Aksaray
DOLAR31.9682
EURO35.0861
ALTIN2417.2
Nazmi Çalışkan

Nazmi Çalışkan

Mail: [email protected]

YAZAR mıyız?

Gazetecilik mesleğine girdiğim günden beri kendimce yazılar yazıp bazen uyarılar bazen de olumsuzlukları duyurma gereği duydum.

Ancak ne zaman bir şeyler yazmaya yani yazılar düzenli bir şekilde sıralanmaya başlasa bir yerlerden müdahaleler ile ara vermek zorunda kaldım.

Bu kez de öyle olmaması konusunda kendi kendime bir söz vermiştim ki yine bir müdahale ile çiçek, böcek, güzellikler gibi yazılar yazmam istendi.

.....

=== Kısa alıştırma 1 ===
Gazetecilikte yazılara ara verme konulu metne göre, son müdahalede ne tür yazılar yazılması istendi?

.....

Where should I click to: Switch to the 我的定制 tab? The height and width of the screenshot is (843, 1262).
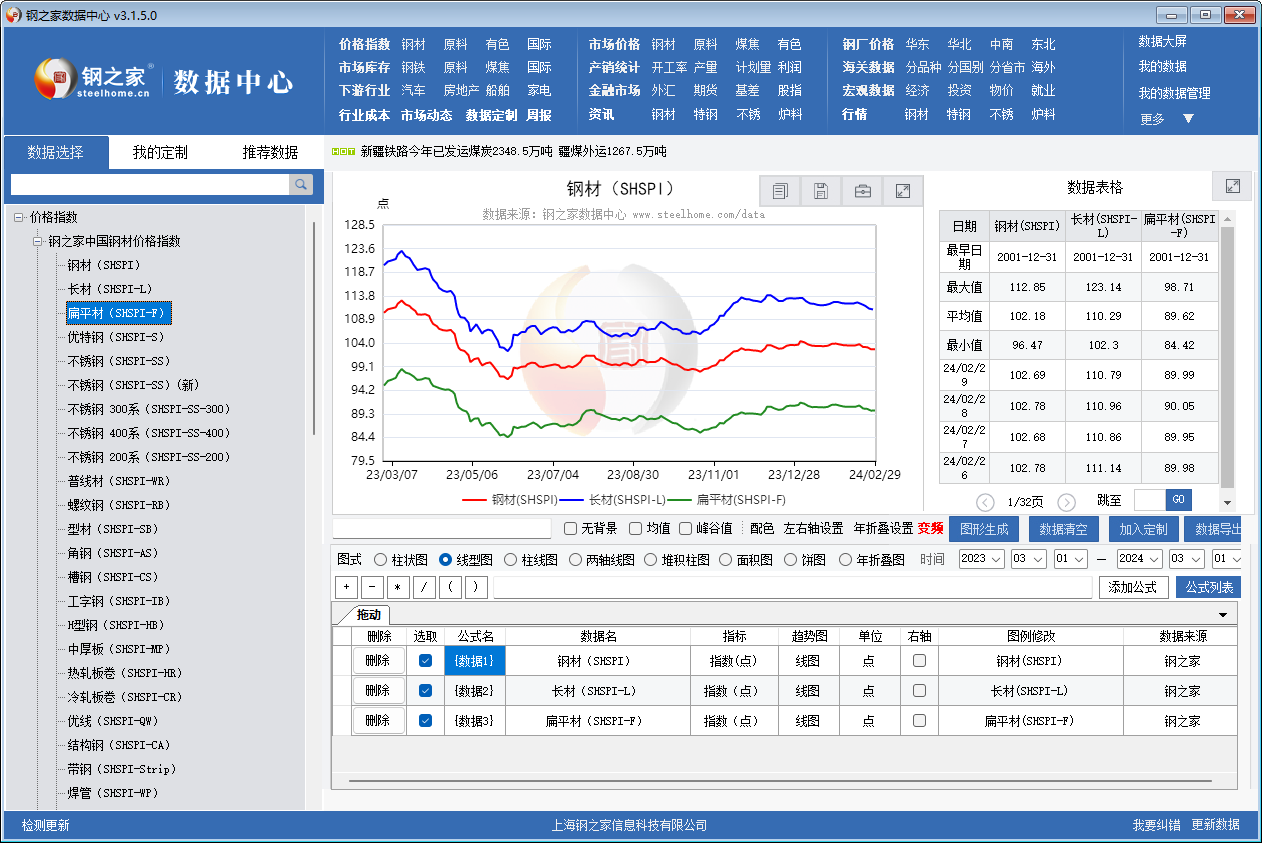pos(160,153)
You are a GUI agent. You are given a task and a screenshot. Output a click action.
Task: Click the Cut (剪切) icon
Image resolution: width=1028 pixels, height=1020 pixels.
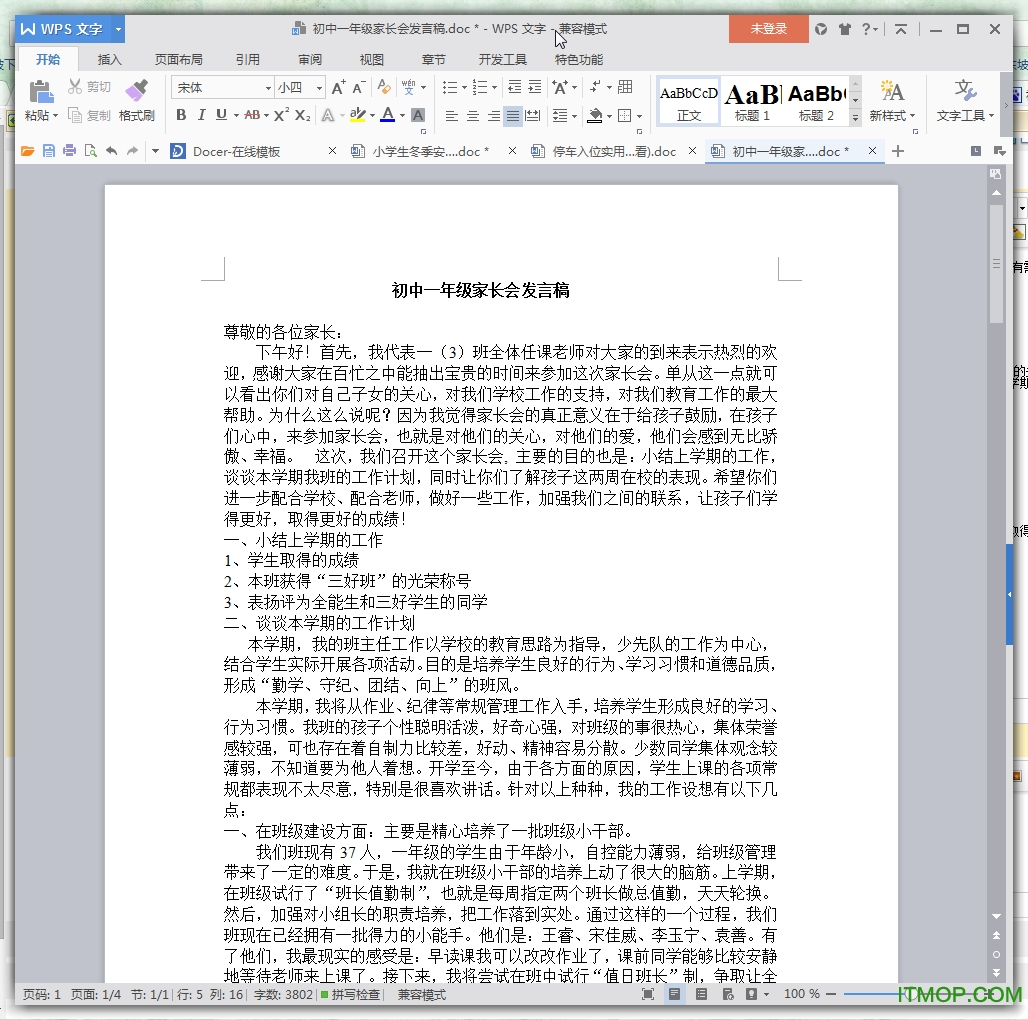coord(75,86)
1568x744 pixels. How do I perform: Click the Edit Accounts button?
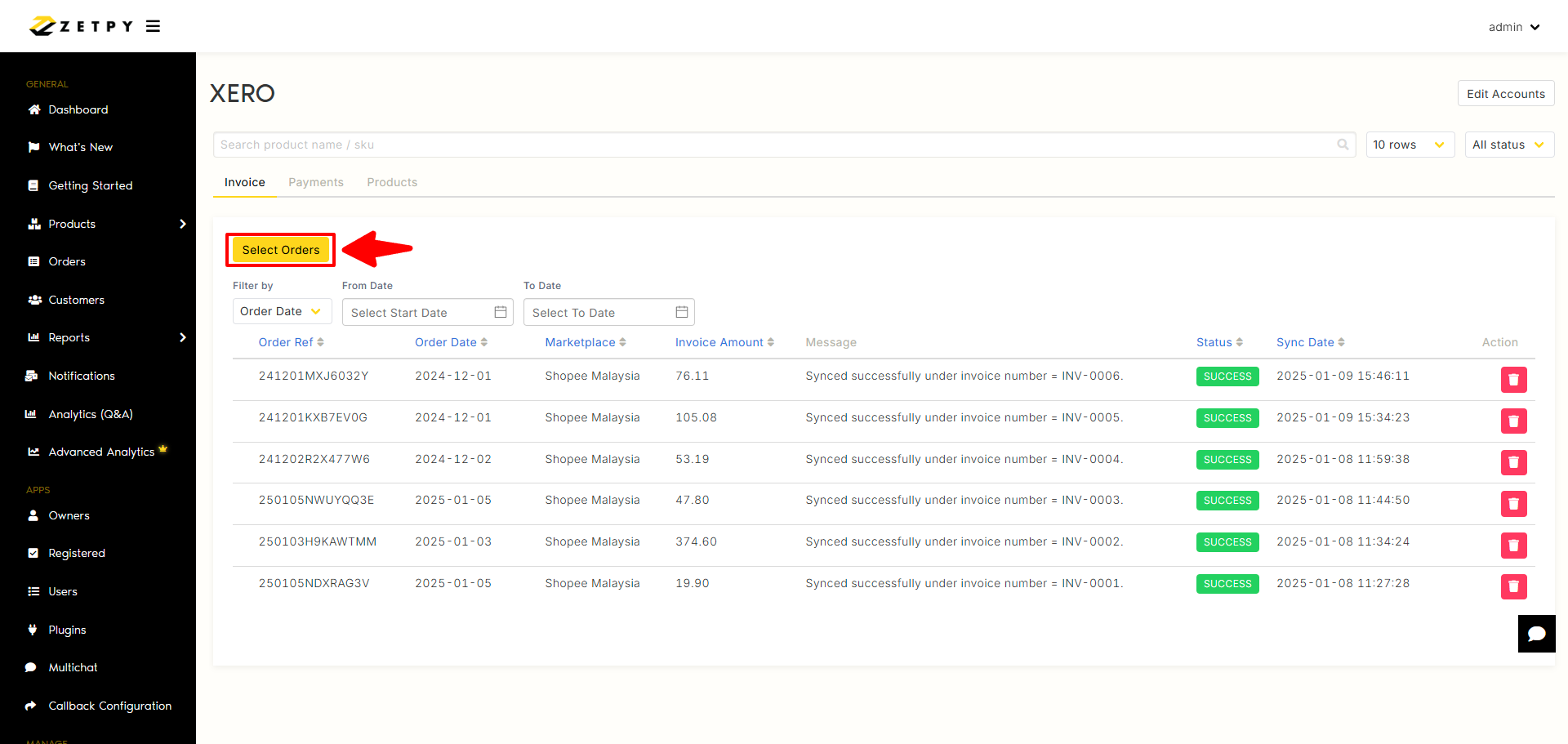(1505, 94)
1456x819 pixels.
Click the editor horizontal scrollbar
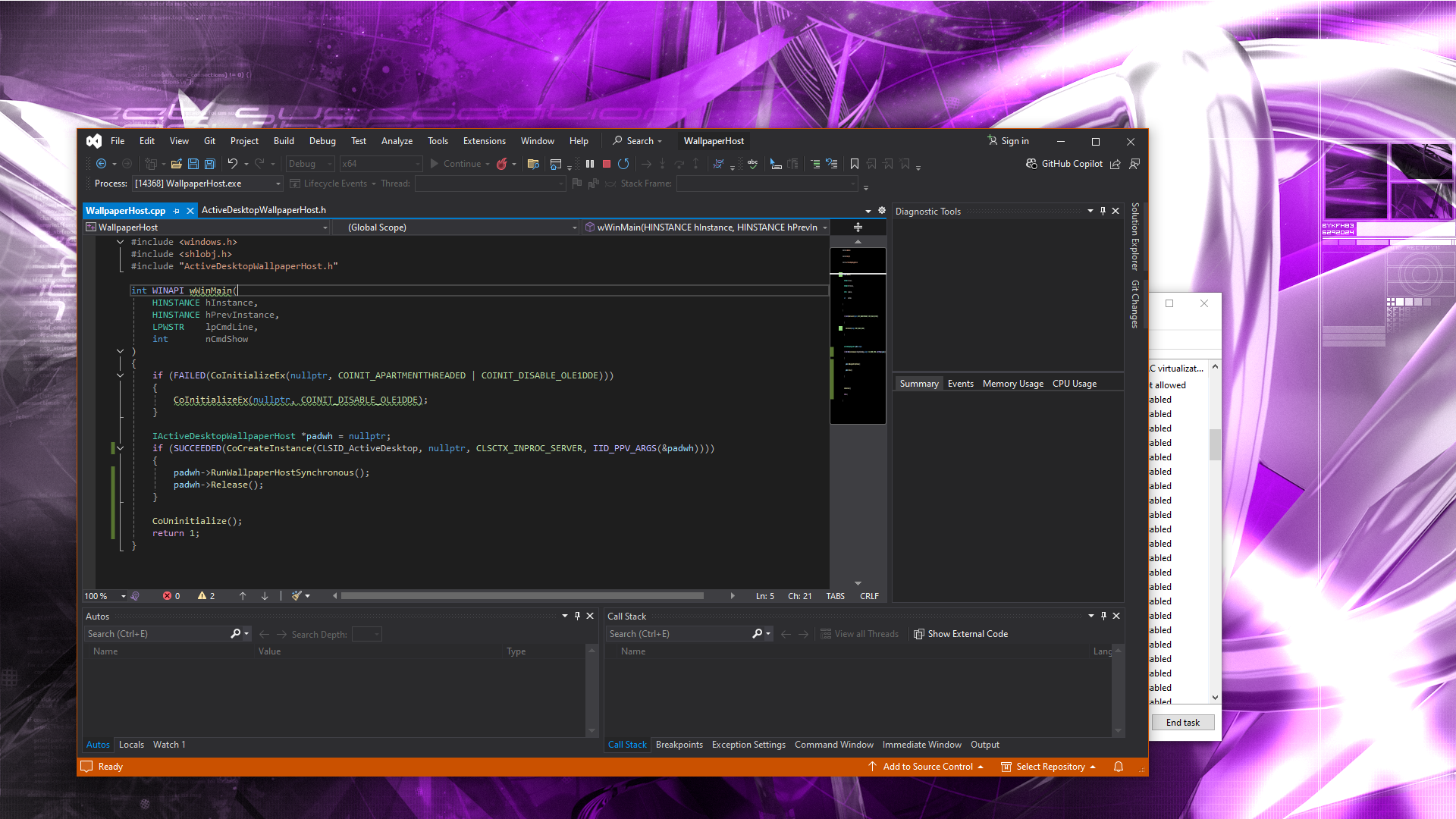522,596
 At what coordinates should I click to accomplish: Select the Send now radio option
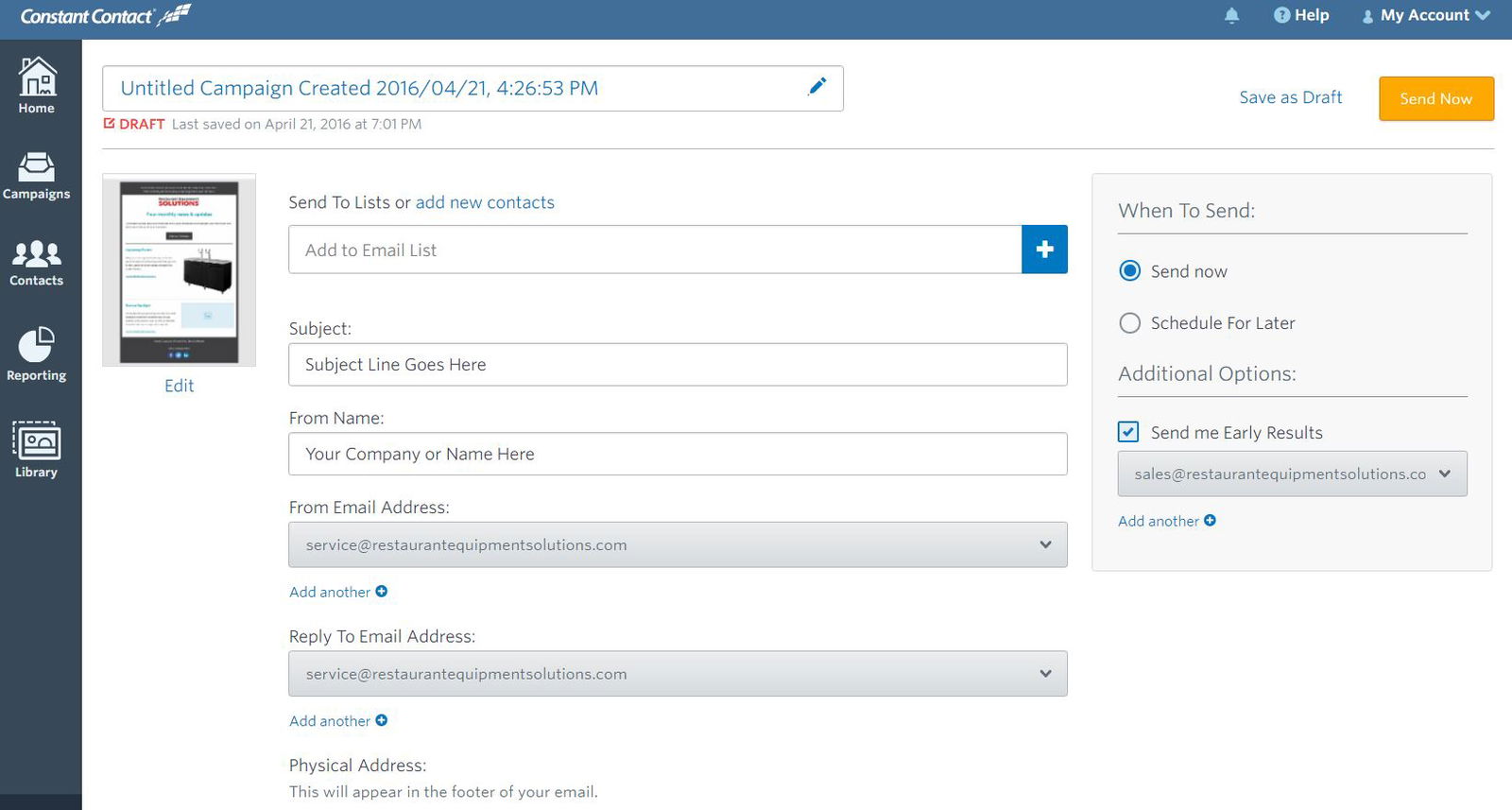(1129, 271)
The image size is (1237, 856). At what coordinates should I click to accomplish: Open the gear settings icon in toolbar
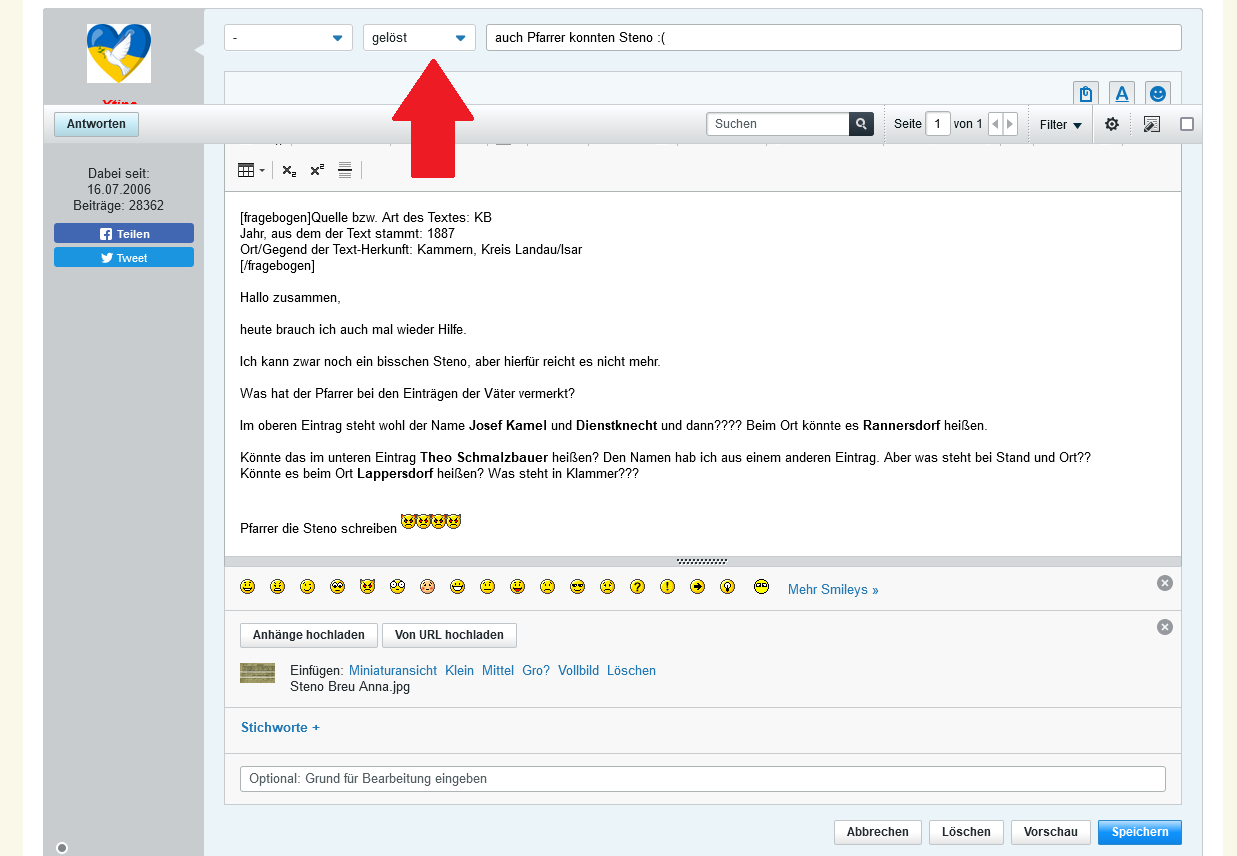click(x=1111, y=125)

.....

=== Kısa alıştırma 2 ===
Girdilerde "1456x819 pixels." ifadesini içeren satırdan girdilerin sonuna kadar olan kısmı, iki uç da dahil, aynen tekrarlar mısınız? Resimleri cevaba koymayın.

=== Beklenen cevap 1 ===
Çiçek, böcek, güzellikler gibi yazılar yazılması istendi.

=== Beklenen cevap 2 ===
1456x819 pixels.
Click the editor horizontal scrollbar
522,596
 At what coordinates should I click to accomplish: Select the Send now radio option
(1129, 271)
The image size is (1237, 856). At what coordinates should I click to accomplish: Open the gear settings icon in toolbar
click(x=1111, y=125)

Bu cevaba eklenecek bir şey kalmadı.